YES GREED, I believe that was a large part of the failure BUT ALSO A LACK OF CONTROL The lack of control started at the top. I think that ACE hardware was bought with very little vision as to how to maintain the flow of inventory. ACE was allowed to dictate unmanageable procedures and they were given “royalty status” that everyone had to bow down to. Too much power and lack of control was given to their buyers. As an example, log splitters. In the buyers eyes, “we sold on average 15 in each store last year, we will be able to sell 25 in each this year.” That mentality often does work with consumables like bags of salt or a roll of chicken wire but not log splitters. If I bought a log spitter this year, I would defiantly plan on using for 8 to 10 years. There were very few procedures in place to either discount or write off stagnate inventory. Unrealistic goals for warehouse picking were set so that everyone was in a rush and more often than not mistakes and/or damage were caused. i think that there was a plan to reopen long before the closers were even started. Funny how the Red Deer warehouse and offices were available. I think that it was telling that the CFO “left” just before the goofy shit started happening. Again my thoughts, I think that most of the questionable moves were to “out perform” dear old Dad.
Be careful people DON’T get burned again.
100% true, full plan by Anderson and Schultz, these two pricks could not tie their shoes without someone’s help.
Don’t work there or shop there.
I certainly hope that we get our Peavey Mart back in Leduc.
Its’ good to see a wholly owned Canadian company coming back ! I have a small farm in Aylmer Ontario and if you make it as far as Ontario in reopening stores you can be sure I will support your company 100%
Thanks George
If you do, you will be supporting the exact same leadership as before (with a few different investors).

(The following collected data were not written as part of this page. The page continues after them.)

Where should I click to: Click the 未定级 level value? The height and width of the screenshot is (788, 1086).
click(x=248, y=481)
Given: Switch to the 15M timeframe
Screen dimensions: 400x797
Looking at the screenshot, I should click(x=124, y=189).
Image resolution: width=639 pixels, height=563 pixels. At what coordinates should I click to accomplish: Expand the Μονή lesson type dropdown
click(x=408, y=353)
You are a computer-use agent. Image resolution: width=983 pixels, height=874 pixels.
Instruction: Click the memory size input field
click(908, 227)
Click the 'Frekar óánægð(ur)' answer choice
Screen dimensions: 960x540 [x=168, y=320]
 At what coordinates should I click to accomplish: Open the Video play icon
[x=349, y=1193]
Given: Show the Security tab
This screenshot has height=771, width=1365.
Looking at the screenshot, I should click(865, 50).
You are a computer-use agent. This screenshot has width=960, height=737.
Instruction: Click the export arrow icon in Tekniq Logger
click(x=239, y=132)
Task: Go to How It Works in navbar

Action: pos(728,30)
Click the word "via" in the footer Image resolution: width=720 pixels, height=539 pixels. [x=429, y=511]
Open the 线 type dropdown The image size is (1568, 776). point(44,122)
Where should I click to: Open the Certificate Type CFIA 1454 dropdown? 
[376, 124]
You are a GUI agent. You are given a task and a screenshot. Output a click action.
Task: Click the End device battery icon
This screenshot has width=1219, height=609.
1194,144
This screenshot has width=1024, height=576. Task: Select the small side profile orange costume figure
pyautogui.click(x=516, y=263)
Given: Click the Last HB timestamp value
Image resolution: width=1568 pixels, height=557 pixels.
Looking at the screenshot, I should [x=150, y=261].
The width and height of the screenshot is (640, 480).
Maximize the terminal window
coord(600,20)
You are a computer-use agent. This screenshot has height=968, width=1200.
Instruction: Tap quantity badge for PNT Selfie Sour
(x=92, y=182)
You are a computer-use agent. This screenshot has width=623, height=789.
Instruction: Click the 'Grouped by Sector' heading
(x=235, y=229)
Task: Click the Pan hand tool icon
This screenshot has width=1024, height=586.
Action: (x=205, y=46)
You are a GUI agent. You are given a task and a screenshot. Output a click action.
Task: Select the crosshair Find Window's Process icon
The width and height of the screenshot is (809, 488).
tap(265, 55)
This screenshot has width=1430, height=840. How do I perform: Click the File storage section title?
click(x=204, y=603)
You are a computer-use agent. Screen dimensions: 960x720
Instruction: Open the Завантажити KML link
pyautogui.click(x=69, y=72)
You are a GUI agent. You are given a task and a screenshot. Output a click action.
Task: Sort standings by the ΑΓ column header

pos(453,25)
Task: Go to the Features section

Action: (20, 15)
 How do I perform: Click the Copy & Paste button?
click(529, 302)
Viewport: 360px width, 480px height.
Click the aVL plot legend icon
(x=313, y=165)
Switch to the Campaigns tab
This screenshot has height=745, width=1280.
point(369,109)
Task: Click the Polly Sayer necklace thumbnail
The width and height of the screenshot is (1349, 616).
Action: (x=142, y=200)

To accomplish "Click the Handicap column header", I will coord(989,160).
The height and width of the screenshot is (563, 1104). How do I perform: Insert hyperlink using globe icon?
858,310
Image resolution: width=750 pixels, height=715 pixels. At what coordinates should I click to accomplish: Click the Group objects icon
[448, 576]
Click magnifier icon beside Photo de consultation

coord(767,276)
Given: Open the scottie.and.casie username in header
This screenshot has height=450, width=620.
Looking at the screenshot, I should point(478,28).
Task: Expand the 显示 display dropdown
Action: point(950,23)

This is the same leadership which:
1. ran the previous company into the ground through consistently poor management decisions (including previously-successful TSC Stores, which Peavey bought out);
2. made a tactical CCAA receivership to evade debts, including debts to employees;
3. caused 1900 employees to permanently lose their jobs without severance or termination (far worse than the current Stelco news);
4. bought back all the remaining assets and intellectual property for peanuts;
5. hired nearly all new employees at less than $18 per hour, with bare minimum increase in pay for supervisory positions. eg. customer service representatives will be paid $17.60 per hour, while the customer service supervisor will be paid 16 cents per hour more.
At the end of all this, Doug Anderson remains as Peavey’s chief executive, poor management decisions notwithstanding. *He* gained, at the expense of a very loyal workforce, many of whom had been working there 20, 30, even 50 years. Do you think he gave himself a raise?
I would have liked for them to choose another name in respect to all their employees who lost their jobs. Farm canada,fields and farms agri canada, I’m sure they could have come up with something viable and less hurtful.
Peavey employees who were terminated because of CCA receivership did not receive severance or termination pay. The government WEPP program is supposed to cover a part of those losses. Peavey’s WEPP submission deadline has been extended multiple times, and is currently December 10 … eight months after it was originally due.